Read Romans 5:6-10
6 When we were utterly helpless, Christ came at just the right time and died for us sinners. 7 Now, most people would not be willing to die for an upright person, though someone might perhaps be willing to die for a person who is especially good. 8 But God showed his great love for us by sending Christ to die for us while we were still sinners. 9 And since we have been made right in God’s sight by the blood of Christ, he will certainly save us from God’s condemnation. 10 For since our friendship with God was restored by the death of his Son while we were still his enemies, we will certainly be saved through the life of his Son. (NLT)
Let’s define grace as ‘kindness to those who don’t deserve it’. When I love my loveable grandchildren, when I help out a good friend, I am not showing grace, though I am showing kindness. We encounter grace when a person is undeserving of that kindness. When I choose to forgive someone who hurt me or do good to someone whose conduct is reprehensible, I am showing grace. I recognise the person’s intrinsic human worth and also am aware that he or she has not done anything to deserve the good deed.
As Paul indicates in our text, we are prime candidates for God’s grace. But to be undeserving is not to be unworthy. There is a difference. No Christian can rightly describe themselves as unworthy in the sense of being without value. God made us, Jesus died for us, the Spirit of God lives in us. All this gives us great value and worth. But our wrongdoings mean we are out of relationship with God.

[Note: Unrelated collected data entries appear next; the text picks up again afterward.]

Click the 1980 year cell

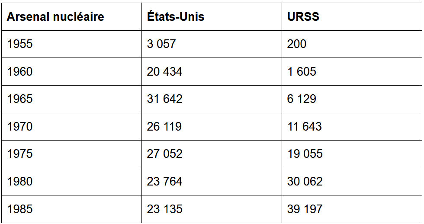click(x=71, y=182)
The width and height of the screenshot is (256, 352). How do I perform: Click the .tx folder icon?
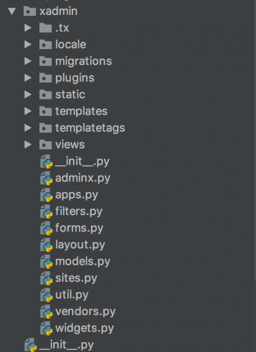46,28
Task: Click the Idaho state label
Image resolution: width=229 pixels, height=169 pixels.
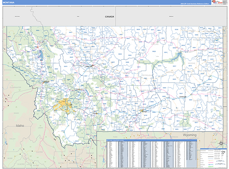Action: click(x=19, y=125)
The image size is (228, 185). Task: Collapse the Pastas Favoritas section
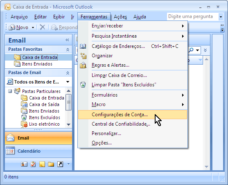pos(68,50)
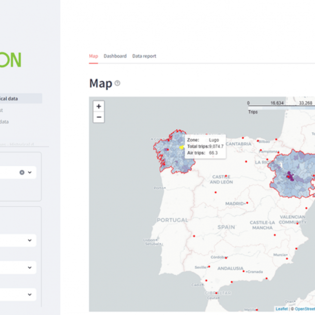This screenshot has width=315, height=315.
Task: Expand the first sidebar dropdown chevron
Action: coord(30,173)
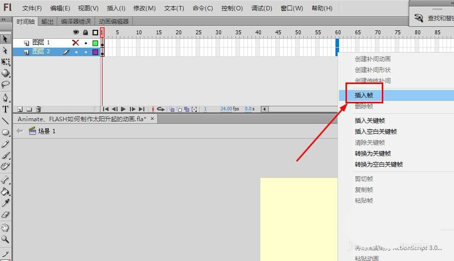
Task: Click the Free Transform tool
Action: pyautogui.click(x=5, y=62)
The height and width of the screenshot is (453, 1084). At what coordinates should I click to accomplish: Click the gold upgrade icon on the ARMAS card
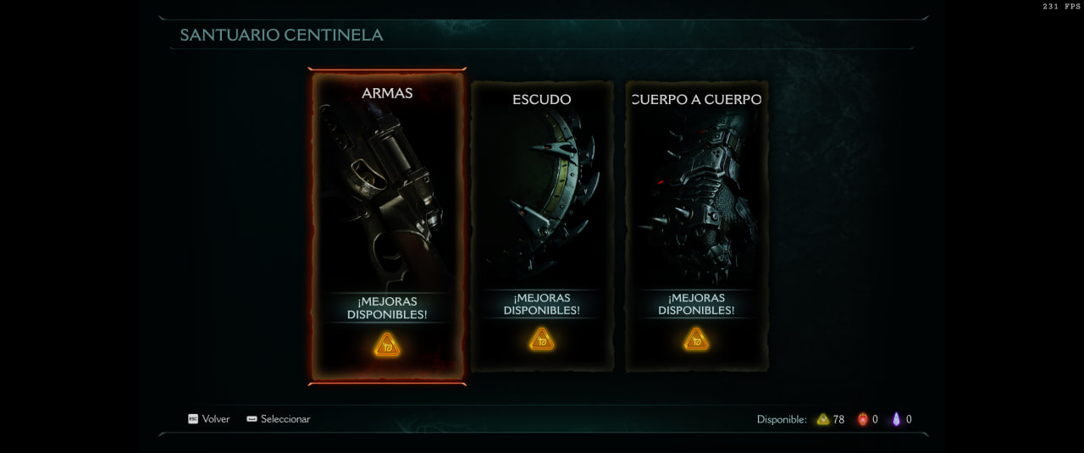tap(387, 345)
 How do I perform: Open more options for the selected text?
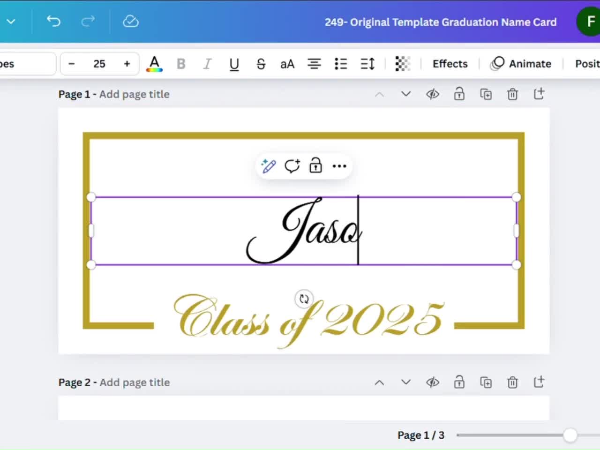pyautogui.click(x=339, y=166)
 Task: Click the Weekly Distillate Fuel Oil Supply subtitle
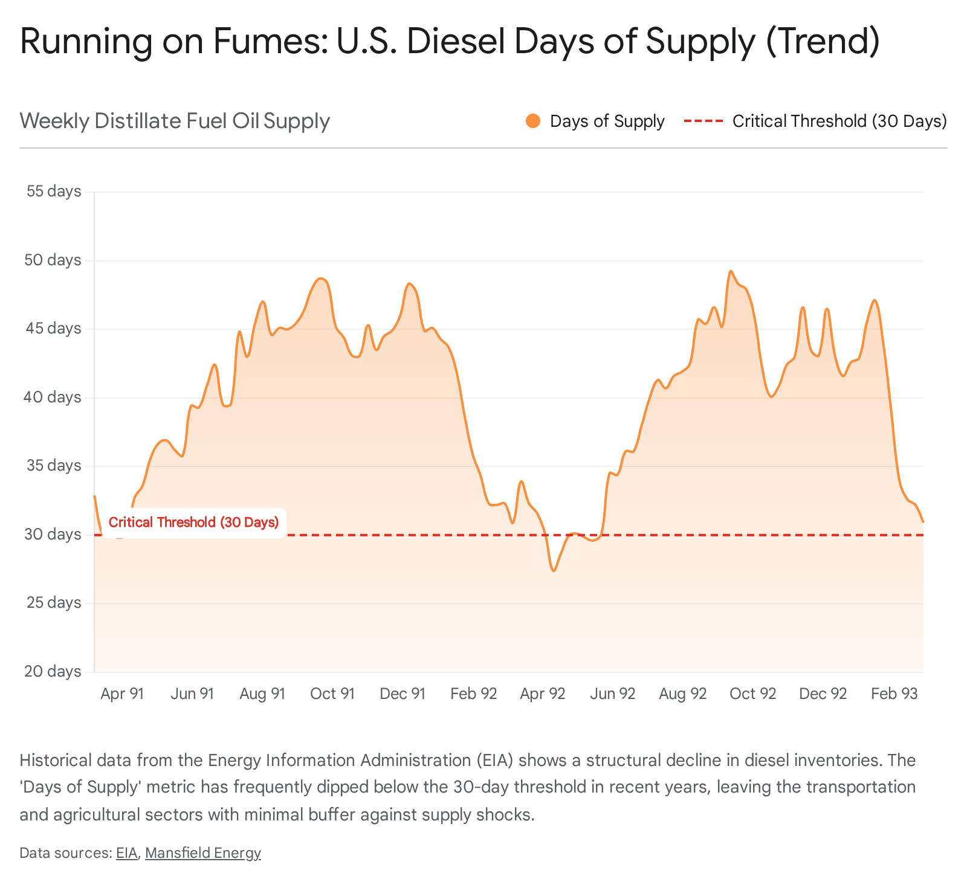[175, 121]
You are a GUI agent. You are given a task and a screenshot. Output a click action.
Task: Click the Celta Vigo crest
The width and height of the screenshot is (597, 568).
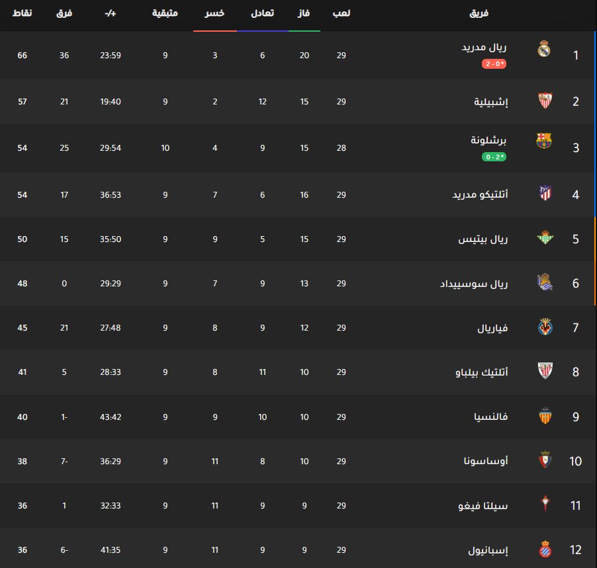[x=545, y=504]
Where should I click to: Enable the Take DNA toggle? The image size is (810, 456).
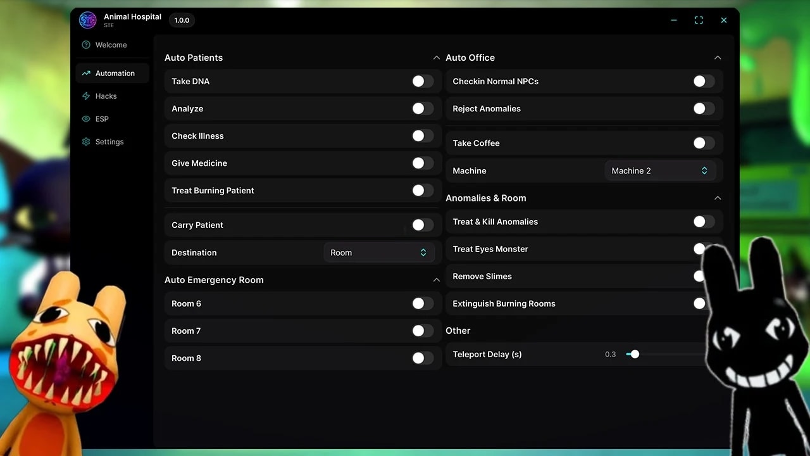pyautogui.click(x=423, y=81)
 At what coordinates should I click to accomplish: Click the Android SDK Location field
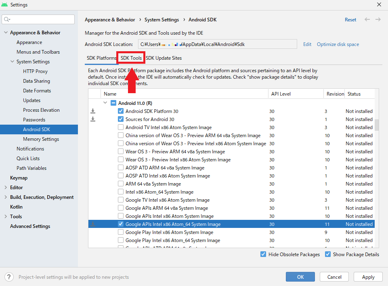coord(217,44)
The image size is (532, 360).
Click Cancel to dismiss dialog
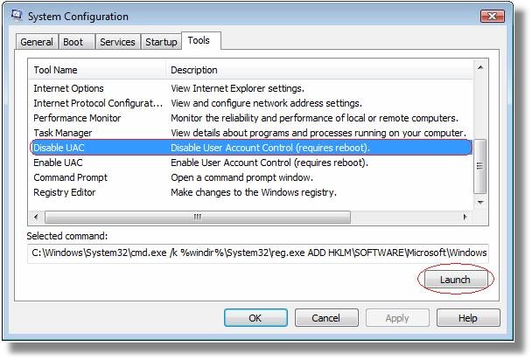(326, 318)
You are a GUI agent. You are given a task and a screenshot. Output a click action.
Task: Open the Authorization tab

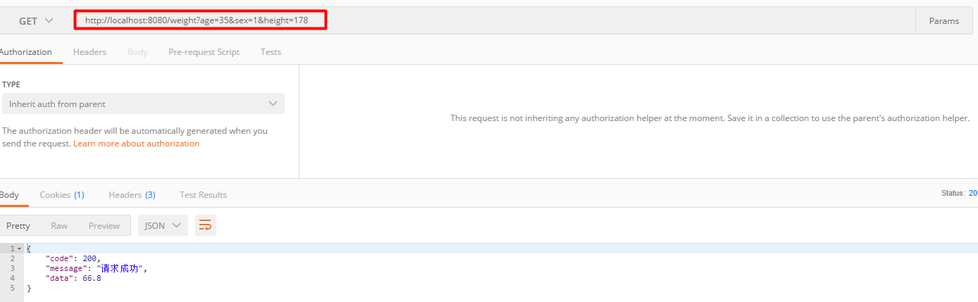click(x=25, y=52)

God has acted to fix this problem by having Jesus bear the guilt of that wrongdoing. Jesus didn’t die for worthless pieces of human rubbish. He died for people who were of great value to him and yet who didn’t deserve such a thing to happen to them.
Healthy relationship with God involves us facing both our recognition of our not-deserving kindness and our recognition that God thinks enough of us to display that kindness.